AVAILABLE DATA
================
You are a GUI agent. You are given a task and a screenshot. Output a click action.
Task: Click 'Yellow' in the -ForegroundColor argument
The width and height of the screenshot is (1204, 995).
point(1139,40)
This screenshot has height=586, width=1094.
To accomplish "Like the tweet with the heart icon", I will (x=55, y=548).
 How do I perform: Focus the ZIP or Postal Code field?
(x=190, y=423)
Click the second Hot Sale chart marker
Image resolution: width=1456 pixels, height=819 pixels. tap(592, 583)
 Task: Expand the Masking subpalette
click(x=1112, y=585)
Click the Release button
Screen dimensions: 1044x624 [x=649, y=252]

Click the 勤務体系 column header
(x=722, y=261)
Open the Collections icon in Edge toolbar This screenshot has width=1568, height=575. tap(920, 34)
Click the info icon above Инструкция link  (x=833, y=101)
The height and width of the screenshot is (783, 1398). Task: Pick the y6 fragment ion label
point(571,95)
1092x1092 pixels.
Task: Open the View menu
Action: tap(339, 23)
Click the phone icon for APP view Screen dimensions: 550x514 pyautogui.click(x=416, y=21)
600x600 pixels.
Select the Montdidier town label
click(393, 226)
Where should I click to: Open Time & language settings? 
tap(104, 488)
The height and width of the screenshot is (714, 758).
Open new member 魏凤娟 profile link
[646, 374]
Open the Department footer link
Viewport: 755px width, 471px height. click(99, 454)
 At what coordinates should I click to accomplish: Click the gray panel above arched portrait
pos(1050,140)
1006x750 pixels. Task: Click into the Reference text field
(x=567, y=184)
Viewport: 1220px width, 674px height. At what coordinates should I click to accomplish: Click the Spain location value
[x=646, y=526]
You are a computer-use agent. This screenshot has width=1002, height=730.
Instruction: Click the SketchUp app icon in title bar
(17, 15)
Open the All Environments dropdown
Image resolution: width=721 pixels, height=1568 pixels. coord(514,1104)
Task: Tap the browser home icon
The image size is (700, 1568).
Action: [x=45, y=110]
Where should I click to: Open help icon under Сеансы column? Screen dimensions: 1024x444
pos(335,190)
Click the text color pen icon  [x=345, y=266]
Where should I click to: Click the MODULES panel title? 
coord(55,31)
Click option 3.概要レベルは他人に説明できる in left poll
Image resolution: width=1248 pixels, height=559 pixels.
================
YOUR TASK
Track down every line of the material containing the string "agent", and copy it.

WRITTEN ANSWER
You are a GUI agent. You are given a task and a screenshot. Output a click action.
You are a computer-use agent. This screenshot has width=1002, height=730.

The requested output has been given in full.